Let's see a sample operator definition by means of enterBinop:
enterBinop("/", doubleType, doubleType, doubleType, ddiv);
enterBinop("/", floatType, floatType, floatType, fdiv);
enterBinop("/", longType, longType, longType, ldiv);
enterBinop("/", intType, intType, intType, idiv);
So in order to define our # operator, we must add the following lines :
public class Symtab { ... /** Constructor; enters all predefined identifiers and operators * into symbol table. */ protected Symtab(Context context) throws CompletionFailure { context.put(symtabKey, this); names = Name.Table.instance(context); // Create the unknown type unknownType = new Type(TypeTags.UNKNOWN, null); ... enterBinop("!=", floatType, floatType, booleanType, fcmpl, ifne); enterBinop("!=", longType, longType, booleanType, lcmp, ifne); enterBinop("!=", intType, intType, booleanType, if_icmpne);enterBinop("#", objectType, objectType, booleanType, if_acmpne); enterBinop("#", booleanType, booleanType, booleanType, if_icmpne); enterBinop("#", doubleType, doubleType, booleanType, dcmpl, ifne); enterBinop("#", floatType, floatType, booleanType, fcmpl, ifne); enterBinop("#", longType, longType, booleanType, lcmp, ifne); enterBinop("#", intType, intType, booleanType, if_icmpne);enterBinop("&&", booleanType, booleanType, booleanType, bool_and); enterBinop("||", booleanType, booleanType, booleanType, bool_or); } }
In this case, we have simply adapted the calls that define the != operator, but using # as a symbol. If the operator is mapped directly to a real VM opcode, there's nothing more to do. Your version of the compiler is ready to compile source code that includes the newly defined # operator. Rebuild the compiler and try it with the following class:
public class Test { public static void main(String[] args) { int x = 3; int y = 5; System.out.println((x#y)?"x is not equal to y":"x is equal to y"); } }
Now that we have a working version of our operator, we can perform some easy changes. For example, we could limit the # operator to be available only for comparison of primitives and not objects. A possible rationale for this would be to prevent mistakes of the type s1 != s2 where s1 and s2 are strings. This compiles under Java, and possibly returns true even if the strings contain the same value. The way to disallow a type combination in an operator is not by deleting our enterBinop line, but by specifying a special value called "error" as the VM opcode:
enterBinop("#", objectType, objectType, booleanType, error);
Build the compiler again and try to compile the following class:
public class Test { public static void main(String[] args) { String s1 = new String("Hello"); String s2 = new String("Hello"); System.out.println(s1 # s2 ); } }
You will now get the following compile-time error:
f:\javac\compiler\dist\bin\Test.java:5: operator # cannot be applied to java.lang.String,java.lang.String System.out.println(s1 # s2 ); ^ 1 error
Now let's do another easy change. Remember the typical beginner's mistake in Java with the / operator?
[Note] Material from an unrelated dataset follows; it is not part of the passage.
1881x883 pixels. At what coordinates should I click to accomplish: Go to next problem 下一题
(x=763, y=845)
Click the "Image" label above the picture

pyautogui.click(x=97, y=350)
The division operator in java perfoms an integer division (without decimals) when both operands are integer?. So if you try to compile and run this class:
public class Test { public static void main(String[] args) { System.out.println( 5 / 2 ); } }
you will get a "2" instead of a "2.5". Well, this can be changed. Look for the definition of the / operator. You'll see this:
enterBinop("/", doubleType, doubleType, doubleType, ddiv); enterBinop("/", floatType, floatType, floatType, fdiv); enterBinop("/", longType, longType, longType, ldiv); enterBinop("/", intType, intType, intType, idiv);
Whenever a / operator has two int or two long operands, the operation performed is an idiv (integer division) or an ldiv. Now if you comment out the last two lines, whenever a / operand is found with two int operands, since there is not a specific entry for this combination, the ints will be promoted to floats and the result will have decimals. Try it.